__WHAT YOU WILL DO__
Give back each entry verbatim.
◇ ◇ ◇
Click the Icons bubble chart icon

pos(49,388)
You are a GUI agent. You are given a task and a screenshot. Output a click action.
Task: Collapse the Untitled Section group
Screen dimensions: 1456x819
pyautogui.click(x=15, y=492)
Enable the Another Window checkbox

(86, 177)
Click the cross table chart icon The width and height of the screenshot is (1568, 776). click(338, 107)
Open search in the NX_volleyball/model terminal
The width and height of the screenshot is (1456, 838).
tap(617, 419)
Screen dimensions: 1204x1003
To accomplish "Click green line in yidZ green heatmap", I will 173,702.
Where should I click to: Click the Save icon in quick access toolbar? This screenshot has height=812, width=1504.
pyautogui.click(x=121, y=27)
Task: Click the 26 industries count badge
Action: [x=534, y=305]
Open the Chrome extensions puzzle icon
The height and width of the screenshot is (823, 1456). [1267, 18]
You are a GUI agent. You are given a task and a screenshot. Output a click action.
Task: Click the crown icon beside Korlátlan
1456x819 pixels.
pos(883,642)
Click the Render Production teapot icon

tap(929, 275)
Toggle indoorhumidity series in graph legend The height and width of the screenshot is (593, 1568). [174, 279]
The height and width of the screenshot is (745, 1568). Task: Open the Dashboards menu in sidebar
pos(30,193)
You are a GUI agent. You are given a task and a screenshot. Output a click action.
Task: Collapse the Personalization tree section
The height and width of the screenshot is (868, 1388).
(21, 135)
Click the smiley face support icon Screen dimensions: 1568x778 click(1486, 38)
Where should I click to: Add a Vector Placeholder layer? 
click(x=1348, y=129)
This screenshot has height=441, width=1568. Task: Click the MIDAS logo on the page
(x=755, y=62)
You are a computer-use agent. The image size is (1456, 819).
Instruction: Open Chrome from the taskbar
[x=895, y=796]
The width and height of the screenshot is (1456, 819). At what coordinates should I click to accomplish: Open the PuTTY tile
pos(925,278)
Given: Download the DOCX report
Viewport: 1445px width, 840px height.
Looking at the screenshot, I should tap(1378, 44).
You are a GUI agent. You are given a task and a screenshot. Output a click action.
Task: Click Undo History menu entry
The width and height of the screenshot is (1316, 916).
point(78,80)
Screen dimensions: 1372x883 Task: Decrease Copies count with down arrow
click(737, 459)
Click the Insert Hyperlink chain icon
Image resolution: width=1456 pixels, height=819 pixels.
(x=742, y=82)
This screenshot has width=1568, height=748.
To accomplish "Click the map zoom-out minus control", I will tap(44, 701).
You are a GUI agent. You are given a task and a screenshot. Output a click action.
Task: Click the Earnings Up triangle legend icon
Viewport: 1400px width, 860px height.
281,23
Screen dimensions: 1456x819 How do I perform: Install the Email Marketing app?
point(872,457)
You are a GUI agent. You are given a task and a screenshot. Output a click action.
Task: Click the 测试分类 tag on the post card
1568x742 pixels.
◇ ◇ ◇
__REPLY TO THE TASK__
Click the Icons bubble chart icon

pos(49,388)
You are a GUI agent. You are given a task and a screenshot. Output a click action.
Task: Collapse the Untitled Section group
Screen dimensions: 1456x819
pyautogui.click(x=15, y=492)
Enable the Another Window checkbox

(86, 177)
Click the cross table chart icon The width and height of the screenshot is (1568, 776). click(338, 107)
Open search in the NX_volleyball/model terminal
The width and height of the screenshot is (1456, 838).
tap(617, 419)
Screen dimensions: 1204x1003
To accomplish "Click green line in yidZ green heatmap", I will 173,702.
Where should I click to: Click the Save icon in quick access toolbar? This screenshot has height=812, width=1504.
pyautogui.click(x=121, y=27)
Task: Click the 26 industries count badge
Action: [x=534, y=305]
Open the Chrome extensions puzzle icon
The height and width of the screenshot is (823, 1456). [1267, 18]
You are a GUI agent. You are given a task and a screenshot. Output a click action.
Task: Click the crown icon beside Korlátlan
1456x819 pixels.
pos(883,642)
Click the Render Production teapot icon

tap(929, 275)
Toggle indoorhumidity series in graph legend The height and width of the screenshot is (593, 1568). [174, 279]
The height and width of the screenshot is (745, 1568). Task: Open the Dashboards menu in sidebar
pos(30,193)
You are a GUI agent. You are given a task and a screenshot. Output a click action.
Task: Collapse the Personalization tree section
The height and width of the screenshot is (868, 1388).
(21, 135)
Click the smiley face support icon Screen dimensions: 1568x778 click(1486, 38)
Where should I click to: Add a Vector Placeholder layer? 
click(x=1348, y=129)
This screenshot has height=441, width=1568. Task: Click the MIDAS logo on the page
(x=755, y=62)
You are a computer-use agent. The image size is (1456, 819).
Instruction: Open Chrome from the taskbar
[x=895, y=796]
The width and height of the screenshot is (1456, 819). At what coordinates should I click to accomplish: Open the PuTTY tile
pos(925,278)
Given: Download the DOCX report
Viewport: 1445px width, 840px height.
Looking at the screenshot, I should tap(1378, 44).
You are a GUI agent. You are given a task and a screenshot. Output a click action.
Task: Click Undo History menu entry
The width and height of the screenshot is (1316, 916).
point(78,80)
Screen dimensions: 1372x883 Task: Decrease Copies count with down arrow
click(737, 459)
Click the Insert Hyperlink chain icon
Image resolution: width=1456 pixels, height=819 pixels.
(x=742, y=82)
This screenshot has width=1568, height=748.
To accomplish "Click the map zoom-out minus control", I will tap(44, 701).
You are a GUI agent. You are given a task and a screenshot. Output a click action.
Task: Click the Earnings Up triangle legend icon
Viewport: 1400px width, 860px height.
281,23
Screen dimensions: 1456x819 How do I perform: Install the Email Marketing app?
point(872,457)
You are a GUI agent. You are given a task and a screenshot. Output a click action.
Task: Click the 测试分类 tag on the post card
1568x742 pixels.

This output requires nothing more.